■ Problem statement
Retype every line of the listing below without changing a single character.

+++ Information provided +++

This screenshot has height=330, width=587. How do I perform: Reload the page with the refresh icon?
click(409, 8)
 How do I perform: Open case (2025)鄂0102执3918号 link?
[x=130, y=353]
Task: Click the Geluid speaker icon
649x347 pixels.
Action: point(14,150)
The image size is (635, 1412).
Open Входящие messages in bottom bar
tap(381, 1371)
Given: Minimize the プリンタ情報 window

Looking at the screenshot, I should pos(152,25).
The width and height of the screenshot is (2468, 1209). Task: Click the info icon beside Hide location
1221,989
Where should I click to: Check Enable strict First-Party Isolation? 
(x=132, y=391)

+++

■ Reply to the exercise
This screenshot has height=330, width=587. How do I perform: Reload the page with the refresh icon?
click(409, 8)
 How do I perform: Open case (2025)鄂0102执3918号 link?
[x=130, y=353]
Task: Click the Geluid speaker icon
649x347 pixels.
Action: point(14,150)
The image size is (635, 1412).
Open Входящие messages in bottom bar
tap(381, 1371)
Given: Minimize the プリンタ情報 window

Looking at the screenshot, I should pos(152,25).
The width and height of the screenshot is (2468, 1209). Task: Click the info icon beside Hide location
1221,989
Where should I click to: Check Enable strict First-Party Isolation? 
(x=132, y=391)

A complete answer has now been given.